INSTRUCTIONS FOR THE TASK:
Every line from the one containing "Open the 凭证 sidebar module" through the end of the data is to be copied exactly, and nothing outside that range.

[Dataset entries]
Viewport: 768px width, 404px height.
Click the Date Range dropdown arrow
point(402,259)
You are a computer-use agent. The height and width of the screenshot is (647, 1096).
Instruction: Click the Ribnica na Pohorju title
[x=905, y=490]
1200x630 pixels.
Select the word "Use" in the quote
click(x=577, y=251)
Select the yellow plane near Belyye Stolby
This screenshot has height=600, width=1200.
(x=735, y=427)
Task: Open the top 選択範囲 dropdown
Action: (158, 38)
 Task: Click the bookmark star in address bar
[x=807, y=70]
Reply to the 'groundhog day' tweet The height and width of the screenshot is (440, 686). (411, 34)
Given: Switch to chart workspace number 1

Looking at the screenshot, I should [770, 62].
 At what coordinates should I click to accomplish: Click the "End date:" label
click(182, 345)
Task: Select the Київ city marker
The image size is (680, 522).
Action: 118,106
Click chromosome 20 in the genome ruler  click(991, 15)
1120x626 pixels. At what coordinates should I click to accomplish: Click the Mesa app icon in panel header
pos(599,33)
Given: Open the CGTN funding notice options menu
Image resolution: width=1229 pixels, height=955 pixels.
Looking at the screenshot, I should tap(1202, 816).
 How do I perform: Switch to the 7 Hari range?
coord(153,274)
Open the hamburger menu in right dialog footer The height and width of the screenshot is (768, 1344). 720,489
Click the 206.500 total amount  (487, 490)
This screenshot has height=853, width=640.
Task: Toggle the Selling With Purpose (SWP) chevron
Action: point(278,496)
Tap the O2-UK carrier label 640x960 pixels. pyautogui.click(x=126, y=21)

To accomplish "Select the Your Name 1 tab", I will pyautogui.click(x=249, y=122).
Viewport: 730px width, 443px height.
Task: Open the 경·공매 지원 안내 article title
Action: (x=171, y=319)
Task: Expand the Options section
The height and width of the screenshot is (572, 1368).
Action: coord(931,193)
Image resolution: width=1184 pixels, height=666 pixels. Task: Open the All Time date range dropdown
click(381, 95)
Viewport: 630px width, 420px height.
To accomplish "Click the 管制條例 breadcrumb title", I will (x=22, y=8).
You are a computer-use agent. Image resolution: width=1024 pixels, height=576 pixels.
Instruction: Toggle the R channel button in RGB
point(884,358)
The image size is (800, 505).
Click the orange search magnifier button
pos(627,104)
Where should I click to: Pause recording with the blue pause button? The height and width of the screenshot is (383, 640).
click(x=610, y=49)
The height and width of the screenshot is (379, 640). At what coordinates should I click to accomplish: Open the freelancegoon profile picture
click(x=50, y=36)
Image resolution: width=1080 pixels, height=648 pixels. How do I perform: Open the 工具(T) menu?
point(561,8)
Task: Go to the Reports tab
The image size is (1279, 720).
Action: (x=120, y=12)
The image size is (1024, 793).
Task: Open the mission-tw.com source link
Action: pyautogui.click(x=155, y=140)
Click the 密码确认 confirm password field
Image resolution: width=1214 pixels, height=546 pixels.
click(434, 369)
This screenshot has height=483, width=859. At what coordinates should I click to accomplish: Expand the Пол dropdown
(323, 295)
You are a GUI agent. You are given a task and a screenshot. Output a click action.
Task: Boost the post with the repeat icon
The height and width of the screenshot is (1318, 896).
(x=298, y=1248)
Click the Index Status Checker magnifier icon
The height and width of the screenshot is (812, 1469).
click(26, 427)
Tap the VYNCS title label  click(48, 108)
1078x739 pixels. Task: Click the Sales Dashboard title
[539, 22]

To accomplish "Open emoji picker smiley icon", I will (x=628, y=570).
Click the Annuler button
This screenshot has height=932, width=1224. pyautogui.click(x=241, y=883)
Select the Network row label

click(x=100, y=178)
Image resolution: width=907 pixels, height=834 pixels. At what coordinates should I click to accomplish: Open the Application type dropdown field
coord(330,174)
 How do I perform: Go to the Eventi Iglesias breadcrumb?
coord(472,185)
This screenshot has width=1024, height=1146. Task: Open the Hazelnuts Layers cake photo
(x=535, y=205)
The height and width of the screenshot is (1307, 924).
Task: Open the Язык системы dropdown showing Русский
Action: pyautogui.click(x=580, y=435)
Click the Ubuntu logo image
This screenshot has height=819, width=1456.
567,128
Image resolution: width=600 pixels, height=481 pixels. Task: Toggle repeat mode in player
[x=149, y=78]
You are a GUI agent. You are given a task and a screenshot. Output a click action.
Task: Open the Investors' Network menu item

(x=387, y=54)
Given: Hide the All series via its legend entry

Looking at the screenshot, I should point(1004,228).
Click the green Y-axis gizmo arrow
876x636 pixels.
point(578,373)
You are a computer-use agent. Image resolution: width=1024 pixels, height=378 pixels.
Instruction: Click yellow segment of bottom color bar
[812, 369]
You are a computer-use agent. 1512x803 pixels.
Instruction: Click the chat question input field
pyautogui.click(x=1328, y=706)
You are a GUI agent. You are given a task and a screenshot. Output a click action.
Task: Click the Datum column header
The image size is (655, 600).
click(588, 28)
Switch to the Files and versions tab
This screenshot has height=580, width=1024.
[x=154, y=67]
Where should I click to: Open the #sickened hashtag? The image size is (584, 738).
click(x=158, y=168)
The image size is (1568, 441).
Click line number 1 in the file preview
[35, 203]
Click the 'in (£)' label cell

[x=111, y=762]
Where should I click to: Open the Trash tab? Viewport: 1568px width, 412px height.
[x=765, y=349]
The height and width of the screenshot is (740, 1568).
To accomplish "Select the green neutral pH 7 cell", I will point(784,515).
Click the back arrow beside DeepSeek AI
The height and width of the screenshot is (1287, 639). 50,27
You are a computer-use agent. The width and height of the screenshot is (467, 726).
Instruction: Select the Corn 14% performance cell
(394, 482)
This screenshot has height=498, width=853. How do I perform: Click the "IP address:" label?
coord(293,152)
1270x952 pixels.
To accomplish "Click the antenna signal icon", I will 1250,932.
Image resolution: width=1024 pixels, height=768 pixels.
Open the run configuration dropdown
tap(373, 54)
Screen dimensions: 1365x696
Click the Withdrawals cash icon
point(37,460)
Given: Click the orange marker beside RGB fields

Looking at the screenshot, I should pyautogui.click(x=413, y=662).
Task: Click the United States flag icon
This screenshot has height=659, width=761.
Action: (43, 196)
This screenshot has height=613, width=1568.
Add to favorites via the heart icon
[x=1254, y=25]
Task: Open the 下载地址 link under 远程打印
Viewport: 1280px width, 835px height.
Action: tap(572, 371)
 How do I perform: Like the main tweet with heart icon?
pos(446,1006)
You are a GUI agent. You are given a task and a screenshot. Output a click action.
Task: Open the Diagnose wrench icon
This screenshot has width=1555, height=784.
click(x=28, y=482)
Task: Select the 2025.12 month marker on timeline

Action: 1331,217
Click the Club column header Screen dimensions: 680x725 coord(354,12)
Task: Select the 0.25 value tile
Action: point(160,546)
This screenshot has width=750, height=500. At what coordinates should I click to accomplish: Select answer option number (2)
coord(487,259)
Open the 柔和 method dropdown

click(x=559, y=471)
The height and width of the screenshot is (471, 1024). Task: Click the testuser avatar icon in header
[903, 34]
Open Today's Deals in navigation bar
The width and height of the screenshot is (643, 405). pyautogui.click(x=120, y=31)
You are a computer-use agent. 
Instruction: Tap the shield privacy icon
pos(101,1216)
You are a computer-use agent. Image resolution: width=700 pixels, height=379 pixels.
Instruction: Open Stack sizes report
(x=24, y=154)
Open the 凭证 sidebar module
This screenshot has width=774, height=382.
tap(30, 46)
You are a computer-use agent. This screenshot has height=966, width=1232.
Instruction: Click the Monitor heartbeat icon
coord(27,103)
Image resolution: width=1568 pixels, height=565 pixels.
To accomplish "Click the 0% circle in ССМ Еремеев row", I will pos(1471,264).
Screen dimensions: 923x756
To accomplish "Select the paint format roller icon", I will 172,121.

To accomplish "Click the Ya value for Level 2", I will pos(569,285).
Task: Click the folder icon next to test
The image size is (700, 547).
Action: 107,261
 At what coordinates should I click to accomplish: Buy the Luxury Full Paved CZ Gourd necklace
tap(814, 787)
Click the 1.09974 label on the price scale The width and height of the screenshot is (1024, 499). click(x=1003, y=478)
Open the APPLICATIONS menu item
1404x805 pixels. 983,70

SOLUTION TO THIS EXERCISE:
Open the 凭证 sidebar module
This screenshot has width=774, height=382.
tap(30, 46)
You are a computer-use agent. This screenshot has height=966, width=1232.
Instruction: Click the Monitor heartbeat icon
coord(27,103)
Image resolution: width=1568 pixels, height=565 pixels.
To accomplish "Click the 0% circle in ССМ Еремеев row", I will pos(1471,264).
Screen dimensions: 923x756
To accomplish "Select the paint format roller icon", I will 172,121.

To accomplish "Click the Ya value for Level 2", I will pos(569,285).
Task: Click the folder icon next to test
The image size is (700, 547).
Action: 107,261
 At what coordinates should I click to accomplish: Buy the Luxury Full Paved CZ Gourd necklace
tap(814, 787)
Click the 1.09974 label on the price scale The width and height of the screenshot is (1024, 499). click(x=1003, y=478)
Open the APPLICATIONS menu item
1404x805 pixels. 983,70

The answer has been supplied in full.